Mundy: And I think especially with the side effects that are listed, they're generally multifactorial anyway. When we're talking about nausea, vomiting, weight loss, fatigue, we're also looking at cancer cachexia and anorexia and maybe weight loss just from undergoing these therapies. I think it's difficult to completely tease those out. Often, if we have an opportunity to remove something for the timeframe they're undergoing chemotherapy, to make that chemo a little easier for the patient—and also being able to share that's why we want to do that—I think they're much more willing and understand where we're coming from as practitioners.
Q: Sarcoma and melanoma are relatively rare malignancies, which means GLP-1 RA data in those populations is likely sparse or extrapolated from broader cohorts. How do you approach evidence gaps specific to your patient population, and are there any mechanistic signals worth watching?
McCabe: Yeah, that's a great question, and that's something I think in my practice, being in rare diseases, that I struggle with across the board, of course, for other things, not even just including GLP-1 receptor agonists and how we handle those for our patients. I handle it the same as I handle clinical discussions that don't have a lot of data behind them.

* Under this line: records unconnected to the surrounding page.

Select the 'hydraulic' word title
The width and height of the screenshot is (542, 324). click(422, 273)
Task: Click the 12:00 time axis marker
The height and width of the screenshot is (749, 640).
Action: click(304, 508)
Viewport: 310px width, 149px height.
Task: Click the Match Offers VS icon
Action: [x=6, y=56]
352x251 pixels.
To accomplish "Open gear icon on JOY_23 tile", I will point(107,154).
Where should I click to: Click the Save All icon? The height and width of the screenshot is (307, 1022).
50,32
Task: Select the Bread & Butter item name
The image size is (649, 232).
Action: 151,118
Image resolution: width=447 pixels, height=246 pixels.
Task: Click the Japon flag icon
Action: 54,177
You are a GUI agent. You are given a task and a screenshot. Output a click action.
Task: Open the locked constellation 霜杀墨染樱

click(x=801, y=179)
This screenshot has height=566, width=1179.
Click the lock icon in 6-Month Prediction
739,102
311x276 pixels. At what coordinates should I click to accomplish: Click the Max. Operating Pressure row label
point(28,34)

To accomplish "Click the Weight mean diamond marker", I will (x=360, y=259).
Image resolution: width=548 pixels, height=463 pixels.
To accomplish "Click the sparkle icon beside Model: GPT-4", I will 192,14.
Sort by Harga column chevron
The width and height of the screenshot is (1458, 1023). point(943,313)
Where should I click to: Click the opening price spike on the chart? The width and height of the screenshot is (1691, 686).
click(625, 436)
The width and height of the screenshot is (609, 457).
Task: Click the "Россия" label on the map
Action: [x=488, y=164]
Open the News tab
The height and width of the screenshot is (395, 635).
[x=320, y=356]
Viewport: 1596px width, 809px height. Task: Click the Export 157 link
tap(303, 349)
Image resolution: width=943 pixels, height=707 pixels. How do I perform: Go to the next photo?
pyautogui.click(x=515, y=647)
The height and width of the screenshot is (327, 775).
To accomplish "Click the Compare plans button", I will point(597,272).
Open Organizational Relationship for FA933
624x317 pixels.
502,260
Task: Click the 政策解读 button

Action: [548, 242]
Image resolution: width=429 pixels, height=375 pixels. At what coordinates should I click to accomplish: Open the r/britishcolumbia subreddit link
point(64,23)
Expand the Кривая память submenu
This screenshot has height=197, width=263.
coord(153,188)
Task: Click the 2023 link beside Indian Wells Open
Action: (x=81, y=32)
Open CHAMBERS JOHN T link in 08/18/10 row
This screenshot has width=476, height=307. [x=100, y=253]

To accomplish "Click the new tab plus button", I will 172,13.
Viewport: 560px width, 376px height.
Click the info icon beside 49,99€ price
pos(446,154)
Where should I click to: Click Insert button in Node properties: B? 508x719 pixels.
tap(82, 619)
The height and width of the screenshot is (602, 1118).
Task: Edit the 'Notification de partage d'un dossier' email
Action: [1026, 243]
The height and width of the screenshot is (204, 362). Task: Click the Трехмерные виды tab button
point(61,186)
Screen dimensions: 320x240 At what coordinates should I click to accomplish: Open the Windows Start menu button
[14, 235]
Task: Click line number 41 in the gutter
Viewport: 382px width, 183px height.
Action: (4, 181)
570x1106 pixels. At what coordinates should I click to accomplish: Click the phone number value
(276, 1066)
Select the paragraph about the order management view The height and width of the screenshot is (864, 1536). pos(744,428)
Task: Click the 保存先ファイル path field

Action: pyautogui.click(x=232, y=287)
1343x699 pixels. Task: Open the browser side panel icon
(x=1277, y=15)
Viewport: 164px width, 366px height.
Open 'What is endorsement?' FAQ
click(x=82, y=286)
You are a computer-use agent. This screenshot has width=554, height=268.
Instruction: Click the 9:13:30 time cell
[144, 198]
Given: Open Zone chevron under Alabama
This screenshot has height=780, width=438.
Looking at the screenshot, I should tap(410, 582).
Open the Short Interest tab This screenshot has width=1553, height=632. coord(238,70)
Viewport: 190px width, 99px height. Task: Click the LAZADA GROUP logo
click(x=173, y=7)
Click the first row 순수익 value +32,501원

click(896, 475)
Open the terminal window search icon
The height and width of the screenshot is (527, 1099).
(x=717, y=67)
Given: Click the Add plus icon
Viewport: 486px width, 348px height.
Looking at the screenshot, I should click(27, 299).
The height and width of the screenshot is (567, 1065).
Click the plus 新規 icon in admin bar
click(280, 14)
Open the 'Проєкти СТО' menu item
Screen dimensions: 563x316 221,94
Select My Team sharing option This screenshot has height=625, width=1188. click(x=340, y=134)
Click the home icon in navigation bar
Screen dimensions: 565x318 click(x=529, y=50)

Any sort of general guidance from, you know, the American Society of Clinical Oncology (ASCO) or the National Comprehensive Cancer Network (NCCN) or expert panels is what I go to first, and I'm hoping that in the next couple of years we could have some guidance from one of those organizations, or something similar, to have a stance on how to handle these. They get together experts of the field, and through thoughtful discussions, are able to develop guidance. I hope we do have more guidance like that in the future.
But before that, we really extrapolate on what we've seen in our practice, and we share it with the patient. I've had many, many patients in sarcoma who have been on GLP-1 receptor agonists and have not stopped it, or have stopped it. Usually, I share with the patients other patients’ experiences and what they’ve had. I don't use the lack of data and these incidental cases to make global decisions across patients, but I use what I've seen in clinic. I try to have conversations with as many other experts as I can so that we can continue to provide the best care for our patients, because it changes daily, of course.